Genau das macht dieser CDU-Minderheitensenat. Jetzt, so heißt es, wird der grüne Ballast über Bord geworfen und es gibt CDU pur. Dafür haben Sie keinen Wählerauftrag, meine Damen und Herren von der CDU. CDU pur will niemand in dieser Stadt.
Das Problem, Herr Neumann, ist nicht durch Zeitablauf zu regeln. Das Problem ist, dass dieser Senat sich Entscheidungen anmaßt, für die er keinen Auftrag hat. Das ist gefährlich, weil sich die Übergangszeit eben nicht auf ein Geplänkel von Verzweifelten reduziert, die nicht wissen, ob sie wieder in die nächste Regierung kommen – und das ist für die CDU offenkundig das größte Drama, dass sie in die Opposition muss.
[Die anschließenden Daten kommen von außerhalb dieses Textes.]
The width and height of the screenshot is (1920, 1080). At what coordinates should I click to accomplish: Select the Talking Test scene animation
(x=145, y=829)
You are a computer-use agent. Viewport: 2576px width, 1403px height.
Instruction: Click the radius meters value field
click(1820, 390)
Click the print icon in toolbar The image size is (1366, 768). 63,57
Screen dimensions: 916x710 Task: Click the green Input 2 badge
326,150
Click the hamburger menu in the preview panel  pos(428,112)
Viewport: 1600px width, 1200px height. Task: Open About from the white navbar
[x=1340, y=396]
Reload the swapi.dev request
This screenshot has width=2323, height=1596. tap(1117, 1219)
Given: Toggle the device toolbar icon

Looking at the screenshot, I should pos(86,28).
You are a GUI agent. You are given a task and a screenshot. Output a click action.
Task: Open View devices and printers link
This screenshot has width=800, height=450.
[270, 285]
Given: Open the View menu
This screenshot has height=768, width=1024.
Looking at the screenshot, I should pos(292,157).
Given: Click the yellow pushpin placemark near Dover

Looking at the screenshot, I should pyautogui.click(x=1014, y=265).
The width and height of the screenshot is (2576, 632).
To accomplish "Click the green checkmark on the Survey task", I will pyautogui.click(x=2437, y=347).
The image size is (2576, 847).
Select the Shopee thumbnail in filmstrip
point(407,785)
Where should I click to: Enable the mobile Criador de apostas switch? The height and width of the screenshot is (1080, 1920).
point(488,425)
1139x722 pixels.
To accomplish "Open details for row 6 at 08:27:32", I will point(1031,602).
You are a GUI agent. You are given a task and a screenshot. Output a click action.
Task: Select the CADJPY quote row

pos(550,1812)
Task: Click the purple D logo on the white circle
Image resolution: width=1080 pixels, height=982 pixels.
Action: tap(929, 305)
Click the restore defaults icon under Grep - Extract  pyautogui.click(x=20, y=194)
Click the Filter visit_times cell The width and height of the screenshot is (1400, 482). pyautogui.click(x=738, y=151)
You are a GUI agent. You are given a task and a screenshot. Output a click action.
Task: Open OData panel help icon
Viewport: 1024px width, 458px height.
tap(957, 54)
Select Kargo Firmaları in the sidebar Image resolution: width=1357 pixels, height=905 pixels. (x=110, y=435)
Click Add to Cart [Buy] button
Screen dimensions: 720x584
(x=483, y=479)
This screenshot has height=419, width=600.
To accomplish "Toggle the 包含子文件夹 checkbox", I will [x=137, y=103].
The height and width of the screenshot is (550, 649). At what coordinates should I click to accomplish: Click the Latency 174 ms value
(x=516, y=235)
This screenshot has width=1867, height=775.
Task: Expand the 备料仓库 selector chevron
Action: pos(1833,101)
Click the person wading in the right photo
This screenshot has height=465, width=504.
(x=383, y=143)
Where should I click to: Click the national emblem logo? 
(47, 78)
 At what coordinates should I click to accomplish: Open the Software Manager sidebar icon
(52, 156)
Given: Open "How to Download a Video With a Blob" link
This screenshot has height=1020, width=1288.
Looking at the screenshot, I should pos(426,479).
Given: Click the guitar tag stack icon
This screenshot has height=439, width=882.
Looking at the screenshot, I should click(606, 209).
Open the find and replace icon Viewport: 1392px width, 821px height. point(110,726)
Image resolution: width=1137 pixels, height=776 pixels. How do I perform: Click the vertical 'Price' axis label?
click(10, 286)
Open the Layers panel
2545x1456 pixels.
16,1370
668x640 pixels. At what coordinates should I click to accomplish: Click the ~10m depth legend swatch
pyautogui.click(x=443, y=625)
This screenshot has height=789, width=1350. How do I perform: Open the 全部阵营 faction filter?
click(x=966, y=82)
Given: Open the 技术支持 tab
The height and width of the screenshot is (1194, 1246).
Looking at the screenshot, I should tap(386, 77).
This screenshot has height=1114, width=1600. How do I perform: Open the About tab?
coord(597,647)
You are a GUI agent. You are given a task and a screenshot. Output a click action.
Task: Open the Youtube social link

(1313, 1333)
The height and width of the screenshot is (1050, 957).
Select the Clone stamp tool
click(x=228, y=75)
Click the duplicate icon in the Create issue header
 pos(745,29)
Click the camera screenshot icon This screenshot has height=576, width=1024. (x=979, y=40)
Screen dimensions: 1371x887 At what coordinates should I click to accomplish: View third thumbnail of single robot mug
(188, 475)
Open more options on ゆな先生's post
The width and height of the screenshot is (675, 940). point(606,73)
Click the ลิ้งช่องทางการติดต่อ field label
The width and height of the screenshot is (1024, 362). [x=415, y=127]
Dass Sie als Bürgermeister – Herr Kerstan hat schon darauf hingewiesen – innerhalb von einer Woche zunächst die Planungen für die Stadtbahn verteidigen und sie dann wieder einsammeln, dafür haben Sie keinen Auftrag.
Nach dem Volksentscheid wurde in vielen Sitzungen – ich glaube, es waren sechs – von allen Fraktionen, der Initiative und den Kammern eine Schulgesetznovelle erarbeitet, die im Parlament eingebracht und beschlossen wurde. Was gilt, ist der Buchstabe des Gesetzes, und der ist nicht CDU pur. Sie haben kein Recht, es so zu interpretieren. Nach Paragraf 14 des Schulgesetzes sind Schulversuche möglich. Jetzt haben sieben Schulen Anträge gestellt, die sorgfältig geprüft werden müssen.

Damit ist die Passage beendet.